Vuelvo a la soledad de la ruta de tierra. Hay dos o tres perros dormidos, patios con viejas carretas o escaleras con peldaños de troncos, una anciana tejiendo detrás de una puerta, un hombre durmiendo detrás de una ventana, algunas gallinas, una canilla goteando en medio de un círculo de piedras.

Veo una notable casa de paredes lisas que, además de la puerta y sus dos ventanas, tiene un gran cartel que dice “Centro obrero 1920”, época de grandes matanzas de trabajadores en el sur del país. ¿Cómo averiguar la historia de este sitio? ¿Serían anarquistas, socialistas, anarcosocialistas? ¿Habrá habido aquí algún suceso notable de la lucha obrera poco registrado en los libros?

Llego al cerro El Calvario. Tiene un sendero de piedras con las distintas etapas del Vía Crucis. Entre alborotados saltamontes y lagartijas lo escalo hasta la cima. Una vez arriba tengo la vista panorámica del pueblo. Veo, detrás de unos bosques, el río, y las casas de adobe apenas se distinguen entre los árboles. Si no hubiera andado por abajo no podría saber que lo que hay ahí es un pueblo.

Los cerros del Valle de Yokavil, y los de Tucumán y Salta más lejos, siempre imponentes y silenciosos, rodean esta desolación. De pronto vuelvo a ver para abajo y veo que pasa por la ruta el colectivo de Aconquija. Pensaba tomarlo para ver las Ruinas Quilmes que, no tengo dudas, es la única posibilidad de llegar a ellas, ya que por Fuerte Quemado no pasan autos para hacerles dedo.
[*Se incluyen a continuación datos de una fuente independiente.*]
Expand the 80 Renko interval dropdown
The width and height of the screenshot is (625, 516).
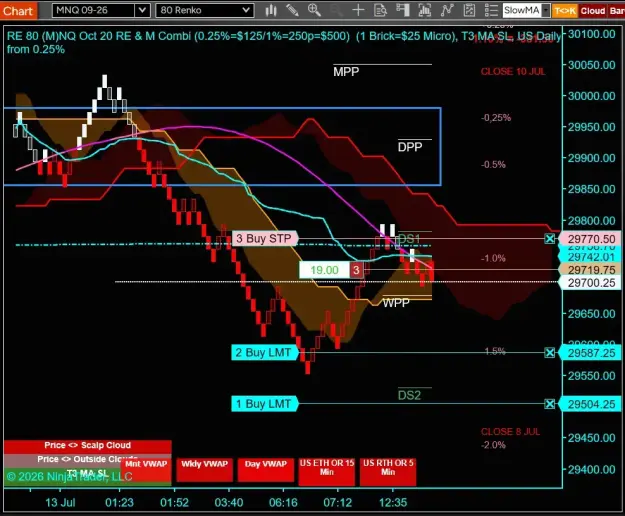(x=247, y=10)

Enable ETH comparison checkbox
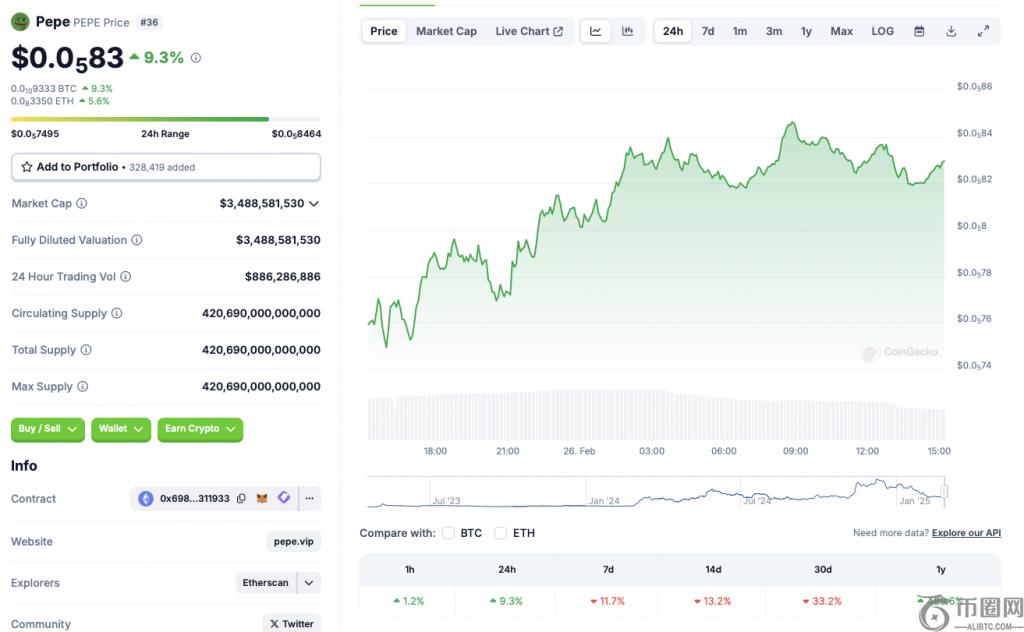tap(501, 533)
El colectivo que va para Santa María pasa dentro de tres horas. Durante todo ese tiempo, yendo y viniendo por la ruta, me dedico a sacar fotos hasta que, agotado por el sol y la caminata, me siento en una de las piedras que hacen de banco en el umbral de una casa de adobe. La casita vecina tiene una puerta de madera pintada de verde, de la que cuelgan nada más que tres deshilachadas tiras de cortina. Las miro fijamente hasta llegar a percibir los leves movimientos capaces de generar los insignificantes soplos de viento en los indulgentes pedazos de sombra bajo esta tarde calurosa.

Veo un par de tetras de vino Toro tirados por ahí. Imagino que es muy común, en este barrio, aligerar el solitario paso del tiempo con consuetudinarios tragos de vino.

En todo este tiempo no pasó en dirección a Salta ningún auto o camión. La señora de la madre enferma todavía debe estar caminando por la ruta.

Me paro del indolente banco de piedra, camino unos pasos, vuelvo otros, me siento en otro umbral de una casa que no tiene puerta.

Aquí me quedo, silencioso, con la mirada perdida, pensando que, si viviera en este pueblo, yo también sería, dentro de algunos años, incapaz de sostener una conversación con otra persona que dure más de cien palabras.